If a shopper fails to make a payment using buy-now-pay-later, the company can reject them as a customer in the future.
But other buy-now-pay-later lenders cannot see if a person has been rejected by a similar company, increasing the potential for consumers to rack up debts.
Mr Siemiatkowski said that if users treat credit with the company responsibly, “then slowly we increase the availability of it”.
He told the BBC: “In Britain, we have more credit cards than there are people.
“[Klarna’s] solution is a better solution for people because it is free of interest, it doesn’t have additional late fees, it is not trying to make money that way and so it is better for the consumer using this.”
He added: “It is also important to understand that our underwriting looks very different. [With] a credit card you get a limit for £1,000 – you can go out a spend it and unfortunately get in the full depth of it if you use all of it.”
The massive popularity of Buy Now Pay Later options for online purchases has propelled Klarna and its main competitors Clearpay and Laybuy into the spotlight.
Younger people are often more cautious about using traditional credit cards, but see these online payment-spreading options as a safer and more accessible choice.
It’s a hugely tempting offer to be faced with at check-out. Do you pay for a product right now, or spread payments, with no interest, no fees and, supposedly, no impact on your credit score?
But the headline promises aren’t the whole story. Plenty of people do fall into debt when they don’t keep up with payments, debts can be passed onto third party collection companies, and the situation can spiral.
That’s why debt advice charities have been have been calling for better regulation of the industry. Although regulators and the government in the UK agree that something needs to be done, nothing has happened yet.
The Woolard Review has recommended that buy-now-pay-later products should be regulated “as a matter of urgency”.
Mr Woolard said: “The emergence and expansion of unregulated buy-now-pay-later products gives consumers a significant alternative to more expensive credit, but this also comes with significant potential for consumer harm.
“For example, more than one in ten customers of a major bank using buy-now-pay-later were already in arrears. Regulation would protect people who use buy-now-pay-later products and make the market sustainable.”
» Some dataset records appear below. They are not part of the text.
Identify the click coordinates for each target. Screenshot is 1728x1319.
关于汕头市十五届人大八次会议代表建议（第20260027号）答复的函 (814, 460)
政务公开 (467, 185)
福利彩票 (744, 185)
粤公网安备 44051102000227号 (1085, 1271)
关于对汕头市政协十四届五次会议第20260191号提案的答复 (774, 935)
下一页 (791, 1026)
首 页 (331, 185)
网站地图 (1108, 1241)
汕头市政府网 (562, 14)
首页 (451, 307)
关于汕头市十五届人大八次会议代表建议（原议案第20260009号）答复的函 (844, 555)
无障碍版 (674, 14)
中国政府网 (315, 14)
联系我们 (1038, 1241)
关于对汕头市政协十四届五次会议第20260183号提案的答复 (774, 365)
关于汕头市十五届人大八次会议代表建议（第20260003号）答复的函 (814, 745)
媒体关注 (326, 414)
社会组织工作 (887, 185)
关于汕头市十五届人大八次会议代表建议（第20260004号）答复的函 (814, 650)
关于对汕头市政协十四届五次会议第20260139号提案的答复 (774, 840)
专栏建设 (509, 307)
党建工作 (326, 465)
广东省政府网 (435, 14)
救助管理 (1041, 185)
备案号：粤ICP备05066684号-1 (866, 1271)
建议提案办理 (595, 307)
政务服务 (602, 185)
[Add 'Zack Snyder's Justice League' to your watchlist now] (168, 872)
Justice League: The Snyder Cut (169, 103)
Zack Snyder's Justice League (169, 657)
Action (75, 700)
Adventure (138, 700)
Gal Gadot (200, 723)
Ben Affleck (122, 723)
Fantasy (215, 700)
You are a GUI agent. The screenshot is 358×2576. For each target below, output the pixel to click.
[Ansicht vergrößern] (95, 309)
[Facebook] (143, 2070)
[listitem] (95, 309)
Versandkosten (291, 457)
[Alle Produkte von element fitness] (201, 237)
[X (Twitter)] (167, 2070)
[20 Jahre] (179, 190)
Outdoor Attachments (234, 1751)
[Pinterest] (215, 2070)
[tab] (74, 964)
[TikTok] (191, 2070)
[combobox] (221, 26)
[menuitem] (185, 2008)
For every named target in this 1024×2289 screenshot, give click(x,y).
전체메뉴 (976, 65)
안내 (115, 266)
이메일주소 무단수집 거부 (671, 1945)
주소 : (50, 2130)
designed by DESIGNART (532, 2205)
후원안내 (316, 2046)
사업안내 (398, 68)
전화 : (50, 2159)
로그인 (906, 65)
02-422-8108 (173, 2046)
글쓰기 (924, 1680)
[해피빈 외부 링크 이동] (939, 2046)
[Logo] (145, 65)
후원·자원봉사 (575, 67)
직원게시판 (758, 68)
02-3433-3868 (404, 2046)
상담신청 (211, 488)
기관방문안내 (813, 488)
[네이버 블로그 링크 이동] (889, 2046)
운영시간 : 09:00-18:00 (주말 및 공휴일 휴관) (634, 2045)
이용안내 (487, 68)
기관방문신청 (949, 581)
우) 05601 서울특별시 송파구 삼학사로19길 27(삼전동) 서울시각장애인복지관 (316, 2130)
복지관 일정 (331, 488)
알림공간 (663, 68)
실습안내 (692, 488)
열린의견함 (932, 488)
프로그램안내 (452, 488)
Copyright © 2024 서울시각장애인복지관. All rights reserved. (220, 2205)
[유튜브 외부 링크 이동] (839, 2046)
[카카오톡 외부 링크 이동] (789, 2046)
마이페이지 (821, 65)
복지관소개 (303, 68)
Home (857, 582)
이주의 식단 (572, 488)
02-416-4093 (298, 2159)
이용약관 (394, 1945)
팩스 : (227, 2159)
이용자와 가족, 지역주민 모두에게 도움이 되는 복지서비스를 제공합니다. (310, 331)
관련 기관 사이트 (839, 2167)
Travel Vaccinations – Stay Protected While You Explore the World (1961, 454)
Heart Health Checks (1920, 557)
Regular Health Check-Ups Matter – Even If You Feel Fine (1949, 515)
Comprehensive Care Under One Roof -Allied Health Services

On Monday, Klarna announced it was extending its reach beyond the companies it partners with. Shoppers will now be able to buy-now-pay-later on any online order through Klarna regardless of whether or not the company has ties to Klarna.
Mr Siemiatkowski said that Klarna welcomes regulation: “We want to have regulation to avoid penalising people unnecessarily in that we want to have a full understanding of their financial position.
But he said: “We’ve got to be very very careful not to put regulation in place that actually will benefit the incumbents that are making billions in interest from UK consumers.”
The FCA is currently considering its response to the recommendations set out in the review. It will publish its response in its business plan for 2021-22 which will be published in July.